U.S. Army Corps of Engineers Sacramento District designs and constructs a labyrinth weir among a variety of additional project challenges
By Hanna Heiss
Located 40 miles northeast of Bakersfield, Kern County, California is the Isabella Reservoir. It consists of an earthfill main dam and auxiliary dam across Kern River and Hot Springs Valley.
Authorized under the Flood Control Act of 1944, dam construction commenced and was later completed in 1953, providing flood-risk management, irrigation and recreational benefits from then on.
Below the dams now are more than 300,000 people living and working in the town of Lake Isabella and the City of Bakersfield. In 2006 the U.S Army Corps of Engineers (USACE) conducted a study finding Isabella Dam to be vulnerable to overtopping, seepage and seismic damage.
In December 2012, the Record of Decision was signed and the project, led by the USACE Sacramento District, entered the pre-construction engineering and design phase.

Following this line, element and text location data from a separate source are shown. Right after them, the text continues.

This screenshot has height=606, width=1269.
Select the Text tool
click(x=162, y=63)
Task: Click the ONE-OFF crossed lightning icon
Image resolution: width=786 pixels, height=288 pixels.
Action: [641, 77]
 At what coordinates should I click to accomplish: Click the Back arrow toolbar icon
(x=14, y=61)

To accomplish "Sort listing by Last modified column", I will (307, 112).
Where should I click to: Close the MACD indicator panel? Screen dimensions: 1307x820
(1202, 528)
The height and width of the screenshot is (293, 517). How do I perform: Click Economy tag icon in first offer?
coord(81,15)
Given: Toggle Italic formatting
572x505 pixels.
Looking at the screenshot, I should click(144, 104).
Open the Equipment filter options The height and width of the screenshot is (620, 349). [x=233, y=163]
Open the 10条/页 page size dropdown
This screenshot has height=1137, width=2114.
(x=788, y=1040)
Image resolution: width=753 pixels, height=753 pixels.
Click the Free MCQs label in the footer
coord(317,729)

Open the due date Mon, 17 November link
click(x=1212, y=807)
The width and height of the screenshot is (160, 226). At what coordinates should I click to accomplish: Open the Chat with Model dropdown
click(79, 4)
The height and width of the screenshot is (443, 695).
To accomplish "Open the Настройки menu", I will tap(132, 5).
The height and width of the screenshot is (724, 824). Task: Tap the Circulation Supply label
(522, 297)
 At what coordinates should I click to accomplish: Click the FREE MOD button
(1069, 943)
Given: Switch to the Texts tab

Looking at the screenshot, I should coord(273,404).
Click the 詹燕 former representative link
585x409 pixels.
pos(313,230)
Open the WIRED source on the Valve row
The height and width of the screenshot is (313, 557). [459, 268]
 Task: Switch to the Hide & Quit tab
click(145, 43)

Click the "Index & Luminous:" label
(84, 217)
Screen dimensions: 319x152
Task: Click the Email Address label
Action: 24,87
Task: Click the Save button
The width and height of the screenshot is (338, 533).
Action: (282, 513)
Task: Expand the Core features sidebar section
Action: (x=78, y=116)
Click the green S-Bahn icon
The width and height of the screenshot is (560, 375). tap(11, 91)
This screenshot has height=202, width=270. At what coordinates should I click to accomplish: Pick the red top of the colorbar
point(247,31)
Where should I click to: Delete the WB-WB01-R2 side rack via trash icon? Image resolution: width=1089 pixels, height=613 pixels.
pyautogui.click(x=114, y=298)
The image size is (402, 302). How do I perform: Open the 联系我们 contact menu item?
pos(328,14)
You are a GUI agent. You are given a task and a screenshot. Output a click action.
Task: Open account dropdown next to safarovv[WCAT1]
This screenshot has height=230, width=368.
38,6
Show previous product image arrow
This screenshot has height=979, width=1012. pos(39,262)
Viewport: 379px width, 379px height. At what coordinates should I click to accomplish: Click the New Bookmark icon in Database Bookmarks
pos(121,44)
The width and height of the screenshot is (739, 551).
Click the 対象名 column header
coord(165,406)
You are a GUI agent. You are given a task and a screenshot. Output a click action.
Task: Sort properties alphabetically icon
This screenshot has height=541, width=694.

From 2013 to 2016, the team focused on existing dam design improvements and the relocation of the U.S. Forest Service (USFS) buildings located in the excavation footprint. The Isabella Dam improvements began in late 2017 after USACE awarded a contract to the Flatiron/Dragados/Sukut Joint Venture of Benicia, California to construct the Phase II dams and spillways modifications.
The USACE Sacramento District, over the next five years, raised both the main and auxiliary dams by 16 feet, excavated a new emergency spillway, improved the dam’s filtering and drainage systems and installed the labyrinth weir.
Out of a budget of $335 million, the project construction cost to complete is approximately $330 million. Phase I, which consisted of the construction of the USFS warehouse/administrative buildings in Kernville, California and the USFS fire station in Lake Isabella, was completed in 2017. Phase II reached substantial completion in November 2022, with a ribbon-cutting ceremony held on April 4, 2023. The anticipated project completion was set for August 2023, but an update has yet to be given at the time of print.
The Complexities of the Labyrinth Weir
As always with projects of this scale, complexities are no stranger to the team. An emergency spillway had to be constructed between the main and auxiliary dams which included a new 28-foot-tall, roughly 1,300-foot-wide labyrinth weir at the top of the spillway. A very uncommon feature, the USACE Sacramento District argued that a labyrinth weir may never have been designed before.
According to the USACE Sacramento District website, a labyrinth weir is a zig-zag-patterned pseudo-dam designed to help regulate water flow through the emergency spillway rather than to hold it back like the main and auxiliary dams are designed to do.
Everything we do requires our commitment to proactive, collaborative, working relationships with partners across the public and private sectors. The Isabella Dam Safety Modification Project builds on lessons learned from other successful dam safety projects, and one of those key lessons is the value of partnership.” – Col. Chad Caldwell, Commander, U.S. Army Corps of Engineers Sacramento District
The challenge here was that the labyrinth weir required vertical rebar to support and hold at precise angles and orientations until the foundation concrete was cast. The contractor prepared steel frames bolted onto pipes cast into the leveling concrete that held the rebar to address the issue. Upon the foundation curing, the frames then could be unbolted and collapsed, allowing them to be removed from inside the rebar cage by a crane for reuse on a different section of the weir.
During the Phase II completion ribbon-cutting ceremony, USACE Commanding General Lt. Gen. Scott Spellmon, standing in front of the new labyrinth weir, exclaimed, “the amount of technical expertise on display behind me is matched only by the incredible and collaborative relationships between our partners.”
The Tales of the Spillway Challenges Continue
A shortage of rock materials also came with its own set of challenges. This lack of material required narrow areas to be opened on both sides of the emergency spillway. Additional excavation materials came from deepening the spillway floor, allowing the project to meet its material requirements.
Being able to use the rock mined from the emergency spillway excavation and processing it into embankment materials and concrete aggregates on-site helped the team towards its project goal of zero-import-export of aggregate materials. This also saved tremendous amounts of fossil fuels.
Upon completing the excavation of the emergency spillway immediately downstream of the labyrinth weir, it was found by USACE geologists that the foundation rock was much more fractured and jointed than originally expected. Addressing this, the project engineers designed a reinforced concrete “apron” that extends 25 feet downstream of the weir foundation along the entire arc of the weir.
USACE Team Delivers Project Excellence
Alongside of the pride they have taken in their extraordinary safety record, – about 2.5 million hours of labor were logged without a significant safety incident and 190 days without an OSHA
recordable safety incident – the project delivery team also took home several awards.
The team has received the honors of the USACE 2023 Project Delivery Team of the Year for Excellence award and the United States Society on Dams Excellence in Constructed Project Award, which the team was noted for high-quality construction, an incredible safety record and innovative solutions.
Hanna Heiss is the senior editor of American Infrastructure magazine.